From Ann Coulter, at Human Events:
Only a full and complete investigation will show that he had absolutely nothing to do with that humiliating photo of the tiny stub of a male organ sent to a 21-year-old coed from his Twitter address last Friday night.And not kidding:
The reason the congressman is so eager to forgive the hacker is that there is no hacker. He cannot have an investigation for the simple reason that it will show that he posted the photograph himself.
In a panic when he saw he had hit the wrong button and sent a private tweet of his pecker to his entire Twitter following, Weiner blurted out the hacker defense, quickly typing: "FB hacked.

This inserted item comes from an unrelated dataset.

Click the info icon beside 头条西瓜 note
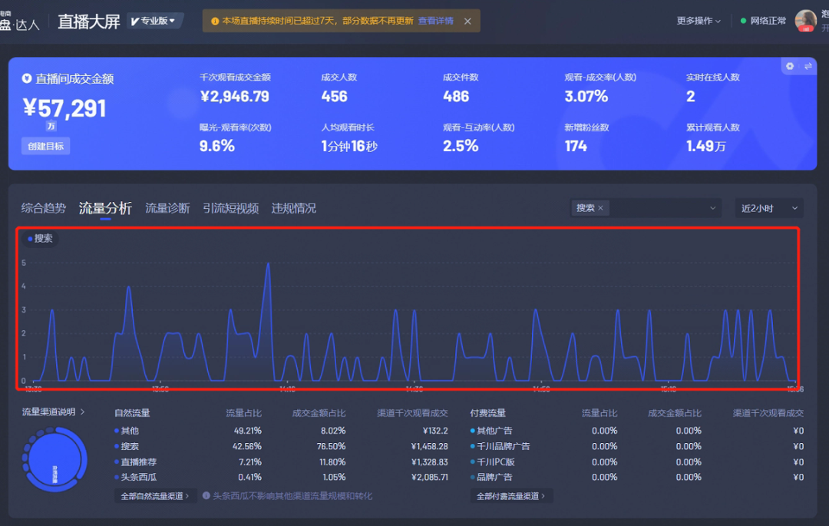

Is my blender gonna attack me next?"
Unfortunately, there was no lawyer in the room to tell him: "Don't say that! They'll have to investigate!"
On Sunday, his staff followed up with a press release, saying: "Anthony's accounts were obviously hacked."
So he can't now claim he didn't say it.
After hiring a lawyer, Weiner quickly backpedaled from the "hacker" claim and began insisting, in another press release: "This was a prank. We are loath to treat it as more."
If it was a prank, then why did he hire a lawyer?
Weiner isn't a celebrity: He's a CONGRESSMAN. Whoever can hack into his Twitter account may be able to hack into other congressmen's accounts -- or into Weiner's briefing files from, say, the Department of Defense.
(Indeed, unless the alleged hacker is arrested, who knows how many Anthony Weiner penis shots could start circulating on Twitter?)
But when one of Weiner's colleagues, Rep. Cliff Stearns, R-Fla., requested a congressional investigation into cybersecurity based on Weiner's self-proclaimed computer attack on his Twitter account, Weiner denounced and insulted Stearns.
The best Weiner can do now is try to take his utterly humiliating penis photo out of the realm of criminal law by eliding "hacked" into "pranked." Legally, it's not clear what the difference is.